Automatic speech recognition (ASR) system SPREAD is built on an end-to-end Connectionist Temporal Classification-based deep neural model (e.g. like DeepSpeech model). The model is called end-to-end because it needs speech samples and corresponding transcripts without any additional information. This approach allows finding an alignment between audio and text. Speech recognition was achieved for all PERSIST languages (EN, SI, ES, RU, LV, FR).
Multimodal depression analysis gets text, audio and video as input and classify the patient diary videos as depressed or not by using different artificial intelligence algorithms (SVM, RF, LSTM WOG, LSTM WG). In MRAST, word2vec model was used to extract the text features; Covarep library was used to extract audio features and openface library was used to extract facial features from video.
The Symptoma Chatbot is an interactive conversational agent, handling free text inputs for unsupervised patient history taking and information collection. Standard healthcare admission questionnaires are very structured – they can be redesigned to be more sensitive but are not able to adapt to things that are not foreseen, thus missing many potential hints in the anamnesis. Symptoma’s chatbot adapts to each question based on patient input. E.g., if you enter “headache”, it automatically asks for “fever” as fever is the most common symptom to occur with headaches. If you enter “undercooked eggs”, it asks for “nausea”, “vomiting”, and “abdominal pain”. Therefore, it dynamically adapts to the patient’s input delivering a patient-centric conversation, catching any data points which are related to the patients’ conditions.

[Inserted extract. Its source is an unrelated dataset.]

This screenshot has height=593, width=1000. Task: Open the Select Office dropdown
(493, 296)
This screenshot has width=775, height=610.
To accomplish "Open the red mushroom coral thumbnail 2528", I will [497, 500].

For PERSIST, SYM extended the database and localized in the PERSIST languages with a focus on oncological concepts, quality of life subjects, as well as layman jargon.

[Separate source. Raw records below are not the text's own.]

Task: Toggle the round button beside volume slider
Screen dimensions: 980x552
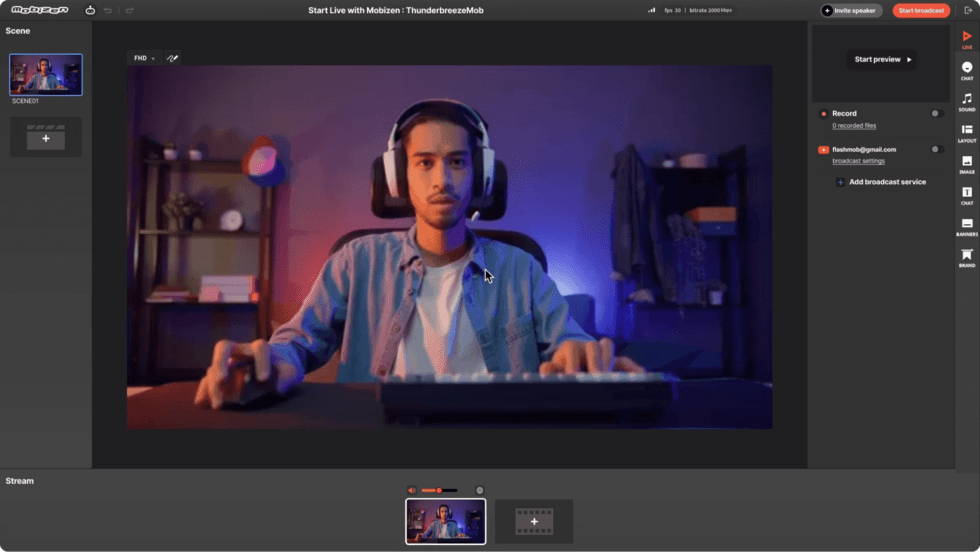Action: pyautogui.click(x=480, y=490)
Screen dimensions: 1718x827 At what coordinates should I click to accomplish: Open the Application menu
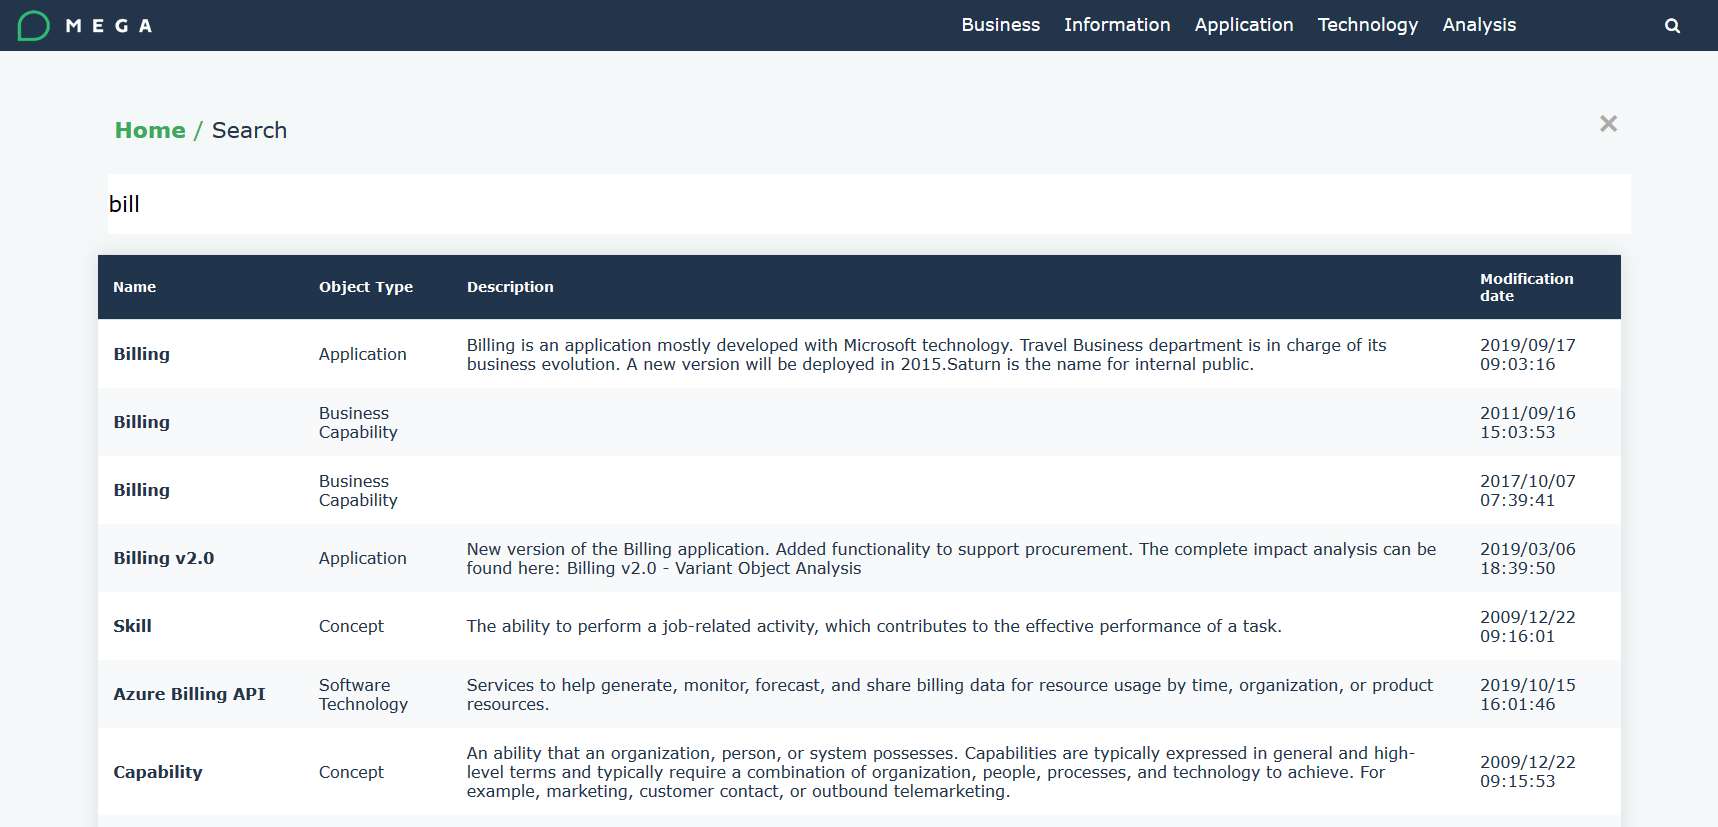click(x=1243, y=25)
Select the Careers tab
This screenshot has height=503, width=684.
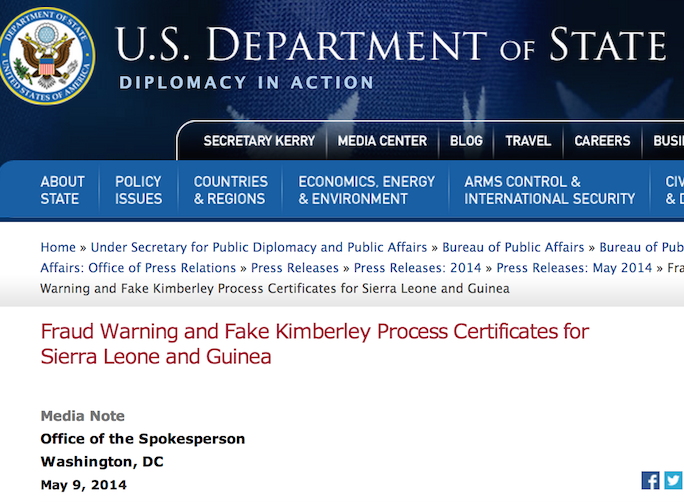[x=602, y=141]
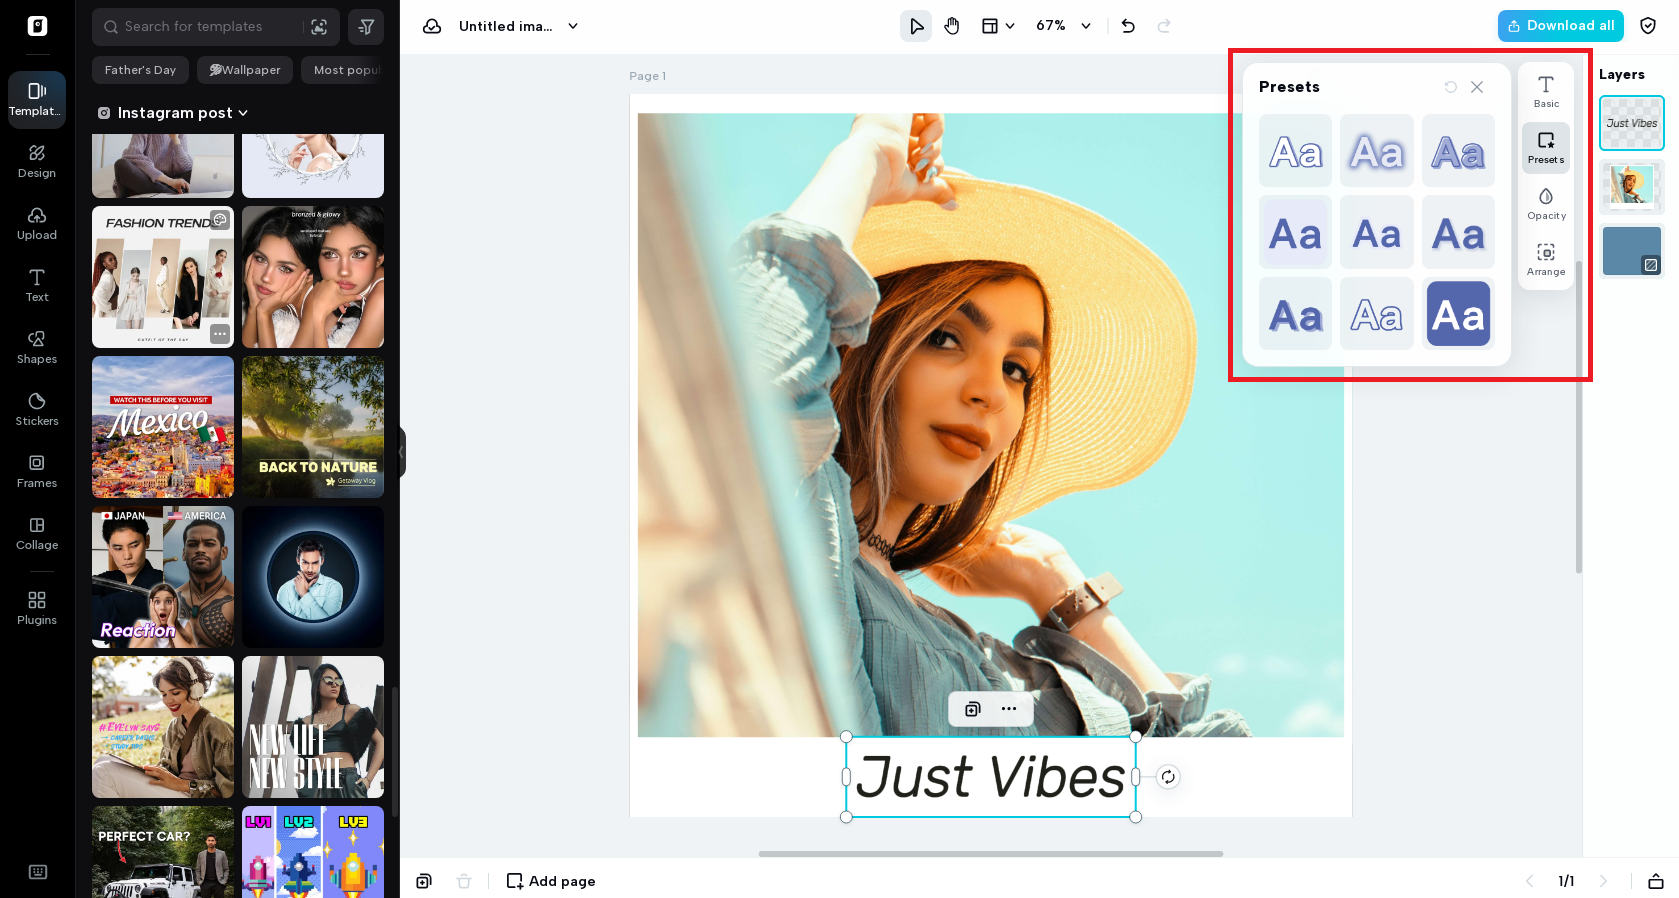1679x898 pixels.
Task: Click the Download all button
Action: click(x=1560, y=26)
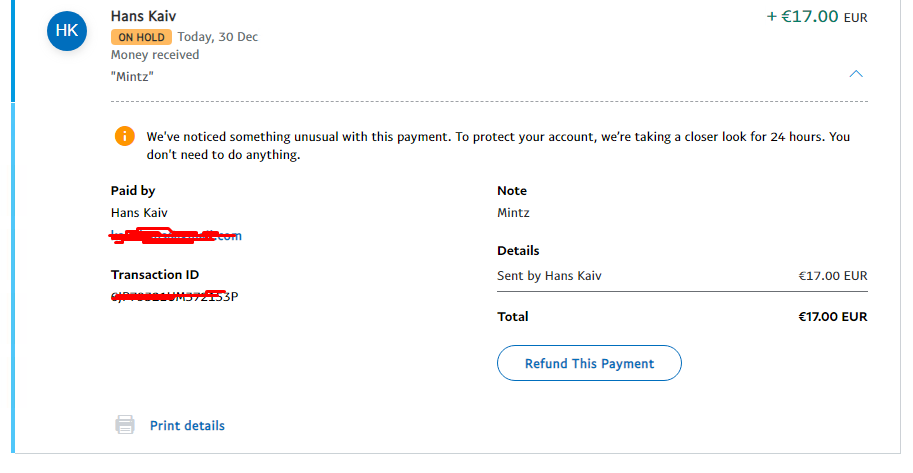
Task: Click the Refund This Payment button
Action: (589, 363)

The detailed scientific results of MRAST framework were recently published by UM team (Arioz et al., 2022). With this study, we provided objective assessment for depression and identification of risk factors to support the clinical decision. The results of the PERSIST patient videos will be published in the final report of the PERSIST project.

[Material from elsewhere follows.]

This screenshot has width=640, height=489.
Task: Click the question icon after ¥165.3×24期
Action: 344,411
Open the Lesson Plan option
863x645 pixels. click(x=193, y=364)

Dr. Izidor Mlakar and Dr. Umut Arioz
The University of Maribor (UM), Slovenia
- Arioz, U.; Smrke, U.; Plohl, N.; Mlakar, I. Scoping Review on the Multimodal Classification of Depression and Experimental Study on Existing Multimodal Models. Diagnostics 2022, 12, 2683.
- Cuthbert B. N. and Insel T. R., Toward the future of psychiatric diagnosis: the seven pillars of RDoC. BMC Medicine, 11, 126, (2013).
- Kroenke, R.L. Spitzer, J.B. Williams, The PHQ-9: validity of a brief depression severity measure, J. Gen. Intern. Med. 16 (9), pp. 606–613, (2001).
- Picone, M., Inoue, S., DeFelice, C., Naujokas, M. F., Sinrod, J., Cruz, V. A., … & Wassman, E. R. (2020). Social listening as a rapid approach to collecting and analyzing COVID-19 symptoms and disease natural histories reported by large numbers of individuals. Population Health Management, 23(5), 350-360.